HOMÉLIE DU CARDINAL ROGER ETCHEGARAY

Basilique Saint-Pierre
Fête du Bienheureux Fra’ Angelico
Vendredi 18 février 2000

 

Chers amis artistes,

Est-ce bien ainsi que je dois vous appeler ? Dans la variété luxuriante des Arts que vous exercez, « Artistes » est sans doute un dénominateur commun, un nom qui vous est imposé par les autres plus que vous ne le donnez à vous-mêmes, presque un surnom familier teinté d’étrangeté comme si vous veniez d’une autre planète ! À vrai dire, je ne pense pas que votre assemblée jubilaire se situe dans la gamme des pèlerinages par catégories professionnelles. Vous représentez l’homme tout court, l’homme tout entier qui ne peut être amputé de sa dimension artistique.

Dieu fait l’homme créature « créatrice »

Car nous sommes tous des artistes, créés à la ressemblance de Dieu que le prophète Isaïe décrit comme un potier : « Nous sommes l’argile, tu es notre potier, nous sommes tous l’œuvre de tes mains » (Is 64,7). Et quel artiste prestigieux, ce Dieu qui nous a façonnés un par un comme autant de pièces uniques, chacun portant sa signature authentique !

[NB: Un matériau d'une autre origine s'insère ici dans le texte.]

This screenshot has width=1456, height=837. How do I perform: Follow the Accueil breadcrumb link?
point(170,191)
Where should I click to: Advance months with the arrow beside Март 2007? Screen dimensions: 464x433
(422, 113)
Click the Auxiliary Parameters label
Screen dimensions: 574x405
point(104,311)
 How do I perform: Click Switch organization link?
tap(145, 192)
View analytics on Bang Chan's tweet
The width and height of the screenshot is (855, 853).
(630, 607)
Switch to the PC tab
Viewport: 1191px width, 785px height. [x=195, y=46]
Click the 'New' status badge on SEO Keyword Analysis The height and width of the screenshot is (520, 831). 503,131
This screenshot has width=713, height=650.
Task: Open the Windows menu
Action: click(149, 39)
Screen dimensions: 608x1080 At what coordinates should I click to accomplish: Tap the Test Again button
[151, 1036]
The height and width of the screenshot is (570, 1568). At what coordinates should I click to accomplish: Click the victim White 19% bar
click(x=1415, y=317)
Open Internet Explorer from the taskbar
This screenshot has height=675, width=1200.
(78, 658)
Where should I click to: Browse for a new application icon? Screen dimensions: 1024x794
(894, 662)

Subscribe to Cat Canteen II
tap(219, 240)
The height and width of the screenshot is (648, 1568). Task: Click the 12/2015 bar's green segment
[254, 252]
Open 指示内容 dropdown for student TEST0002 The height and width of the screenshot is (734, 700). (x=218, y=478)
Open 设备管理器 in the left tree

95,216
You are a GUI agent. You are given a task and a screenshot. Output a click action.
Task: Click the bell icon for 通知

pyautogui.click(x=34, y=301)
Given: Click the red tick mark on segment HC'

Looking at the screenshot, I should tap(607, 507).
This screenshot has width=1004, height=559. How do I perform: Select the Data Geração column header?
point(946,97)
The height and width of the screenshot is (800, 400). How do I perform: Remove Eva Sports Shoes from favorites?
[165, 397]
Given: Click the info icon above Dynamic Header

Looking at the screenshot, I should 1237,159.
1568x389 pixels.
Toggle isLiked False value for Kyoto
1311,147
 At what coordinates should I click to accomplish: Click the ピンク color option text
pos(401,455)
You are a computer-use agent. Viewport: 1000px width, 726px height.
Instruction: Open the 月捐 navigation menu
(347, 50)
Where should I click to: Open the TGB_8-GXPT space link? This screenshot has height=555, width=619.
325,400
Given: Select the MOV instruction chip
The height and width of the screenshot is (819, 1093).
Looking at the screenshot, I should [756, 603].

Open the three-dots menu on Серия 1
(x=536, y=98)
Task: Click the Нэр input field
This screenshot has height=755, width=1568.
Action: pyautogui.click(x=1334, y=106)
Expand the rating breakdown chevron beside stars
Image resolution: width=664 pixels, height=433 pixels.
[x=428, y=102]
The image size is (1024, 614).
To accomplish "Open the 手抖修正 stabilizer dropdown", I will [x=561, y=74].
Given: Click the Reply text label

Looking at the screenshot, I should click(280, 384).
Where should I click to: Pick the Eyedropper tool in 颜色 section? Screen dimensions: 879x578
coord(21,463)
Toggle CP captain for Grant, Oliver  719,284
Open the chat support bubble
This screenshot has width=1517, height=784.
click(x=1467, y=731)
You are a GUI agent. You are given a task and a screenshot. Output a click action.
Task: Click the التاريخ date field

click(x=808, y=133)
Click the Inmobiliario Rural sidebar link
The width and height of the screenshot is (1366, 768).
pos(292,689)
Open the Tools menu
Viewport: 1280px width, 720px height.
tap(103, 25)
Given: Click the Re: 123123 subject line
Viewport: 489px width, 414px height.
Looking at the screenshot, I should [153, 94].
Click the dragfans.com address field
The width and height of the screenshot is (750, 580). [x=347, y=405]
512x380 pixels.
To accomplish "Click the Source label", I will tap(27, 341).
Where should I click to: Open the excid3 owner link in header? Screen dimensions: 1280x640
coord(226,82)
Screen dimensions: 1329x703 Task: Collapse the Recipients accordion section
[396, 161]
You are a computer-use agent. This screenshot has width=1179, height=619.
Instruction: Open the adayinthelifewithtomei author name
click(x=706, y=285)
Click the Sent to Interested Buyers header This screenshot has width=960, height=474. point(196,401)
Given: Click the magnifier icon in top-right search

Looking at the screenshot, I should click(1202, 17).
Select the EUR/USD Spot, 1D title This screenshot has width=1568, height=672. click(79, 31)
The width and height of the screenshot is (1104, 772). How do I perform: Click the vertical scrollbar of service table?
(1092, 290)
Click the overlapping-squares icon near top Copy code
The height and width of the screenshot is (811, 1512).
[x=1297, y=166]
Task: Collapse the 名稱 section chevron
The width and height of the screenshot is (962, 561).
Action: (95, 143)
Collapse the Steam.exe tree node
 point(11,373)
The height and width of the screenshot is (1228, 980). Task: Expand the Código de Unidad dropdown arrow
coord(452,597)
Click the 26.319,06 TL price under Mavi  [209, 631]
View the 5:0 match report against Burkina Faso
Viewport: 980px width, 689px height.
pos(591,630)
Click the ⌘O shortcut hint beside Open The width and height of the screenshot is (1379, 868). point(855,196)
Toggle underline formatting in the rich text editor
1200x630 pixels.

À chacun de nous incombe le devoir d’être comme lui quelque peu artiste, non certes par profession mais par naissance. Et votre pèlerinage jubilaire vient heureusement rappeler à nous tous la noblesse de cette naissance qui nous constitue par nature, si j’ose dire, des créatures « créatrices ». J’aime cette boutade d’un philosophe : « Dieu a créé l’homme le moins possible », comme une sorte d’ébauche de son image, lui confiant le soin de parfaire son œuvre. L’espace intermédiaire entre cette création inachevée et sa perfection divine est le champ illimité ouvert à la liberté pour faire de nous, plus que des artisans laborieux, des artistes passionnés de notre ressemblance avec Dieu.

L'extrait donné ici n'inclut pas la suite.